◆ Document section
Another issue people will have towards reproductive cloning is the safety that surrounds human cloning. Current scientific experience indicates that between 95-98% of mammalian cloning experiments have resulted in miscarriages, still births, and life threatening abnormalities (BioEthics Web). This subject goes back to the potential health issues that the offspring may possess, where most of the mammalian clones (including Dolly) have developed a variety of health complications (organ failure, arthritis, circulatory problems) that can result in premature death.
Lastly, if cloning a human is successful, the person may feel social and psychological consequences from the cloned birth. It has been argues that a child clone would inevitably suffer adversely from the existence of their nuclear donor and from the knowledge that they were created for a specific purpose (BioEthics Web). The child born this way could question his reason for living, question who his/ her real parents are, and be in position to be quickly judged by people that see them as just an experiment.
With all of the issues of creating new synthetic life through reproductive cloning, the United States Food and Drug Administration (FDA) has regulatory jurisdiction over clinical research using cloning techniques, which lead to The Human Cloning Prohibition Act of 2007. Introduced on June 5, 2007, defeated the House of Republicans, stating the ban of human cloning, but only the implantation of a cell into a woman (Laws and public Policy about Cloning Web).
Reproductive cloning has made great strides in biotechnology, as scientists are able to successfully clone a variety of animals. This process has also been lead to great strides in therapeutic cloning that can be used for medicinal purposes. One popular example is xenotransplantation, an animal to human organ transplant. Pigs are interesting subjects for xenotransplantation because of their physiological similarities to humans and their ready availability, in contrast to nonhuman primates (McCabe & McCabe 219).
I we are able to mass clone organisms, like pigs, this will be beneficial in having a good supply of organs to cure human diseases and abnormalities. Reproductive cloning also gives people the opportunity to genetically create an identical donor. The SCNT procedure has the capability to genetically “resurrect” a lost beloved pet. Lastly, human cloning would provide lesbian couples or single women with the opportunity to have a child without using donor sperm (BioEthics Web).
Overall, Reproductive cloning remains an extremely inefficient process, and to date the cloning of a human has not been scientifically confirmed (McCabe & McCabe 221). This proves how reproductive cloning is still a very young subject that needs more time to come to conclusions on how it should be brought to our society. Hopefully future research in cloning will be able to successfully clone animals, without having any health issues. Cloning animals can be beneficial for medicinal purposes, and able to produce more food to malnourished areas.
With all of the social and ethical issues that come with human cloning, I believe that the process will never have the opportunity to lift off the ground. Just the idea of having human created in vitro will frighten many people who don’t have a good idea on how they are created. The world will not act kindly if the research of human cloning is a success. The therapeutic technology related to animal cloning and human embryos is more than enough for our medical practices.

◆ Tasks to complete
a – Rewrite everything from "With all of the issues" down to "about Cloning Web)." in the cloning essay, swapping "woman" for "patient".
b – According to the cloning essay, what share of mammalian cloning experiments have resulted in miscarriages, still births, and life threatening abnormalities?

◆ Data extracts
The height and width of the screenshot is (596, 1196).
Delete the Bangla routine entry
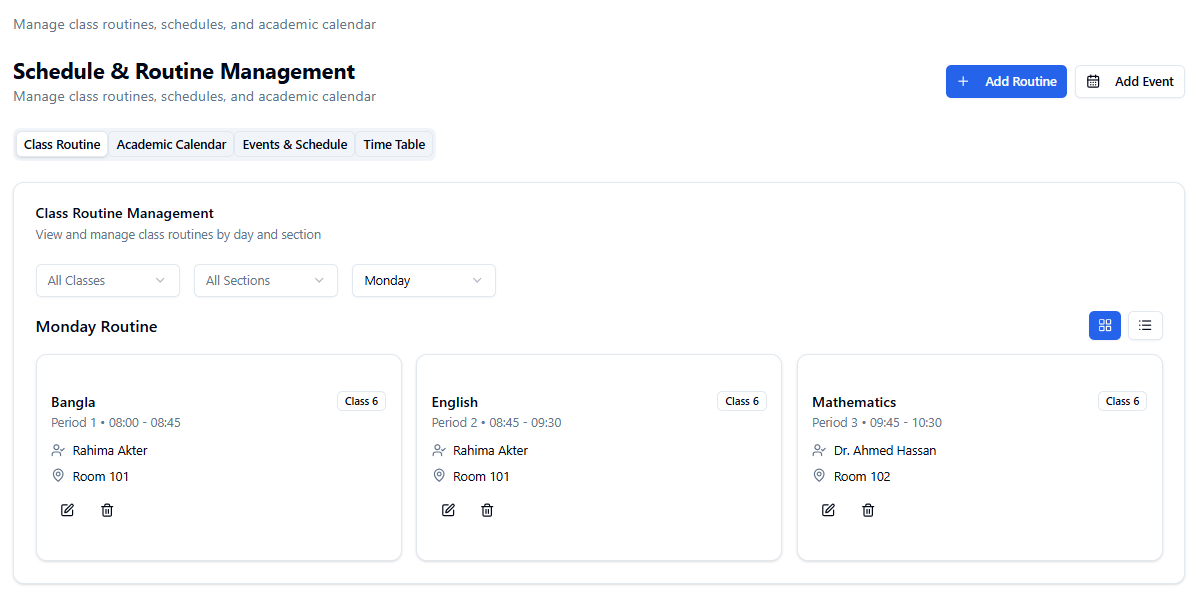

* * *

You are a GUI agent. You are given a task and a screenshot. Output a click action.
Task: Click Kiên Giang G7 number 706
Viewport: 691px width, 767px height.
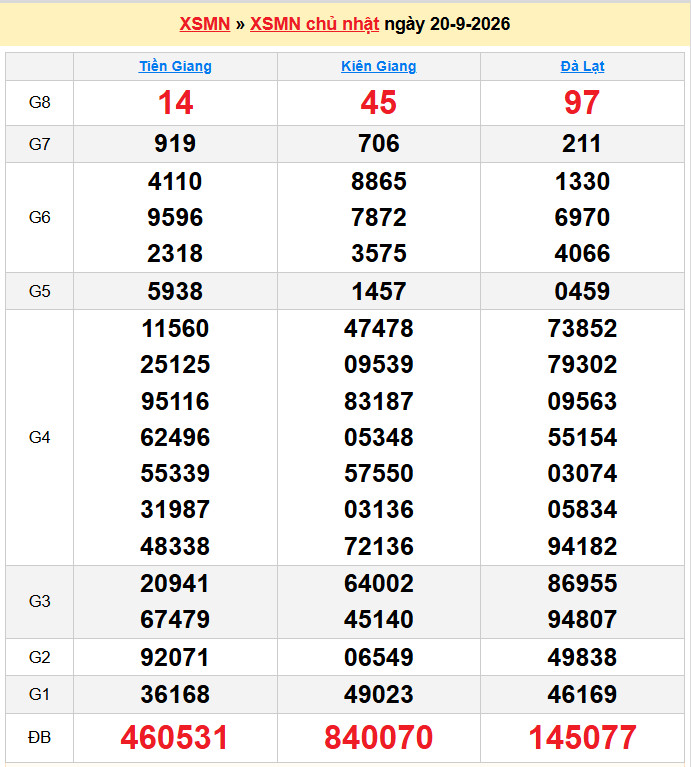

◆ Answers to each task
a –
With all of the issues of creating new synthetic life through reproductive cloning, the United States Food and Drug Administration (FDA) has regulatory jurisdiction over clinical research using cloning techniques, which lead to The Human Cloning Prohibition Act of 2007. Introduced on June 5, 2007, defeated the House of Republicans, stating the ban of human cloning, but only the implantation of a cell into a patient (Laws and public Policy about Cloning Web).

b – Between 95 and 98 percent.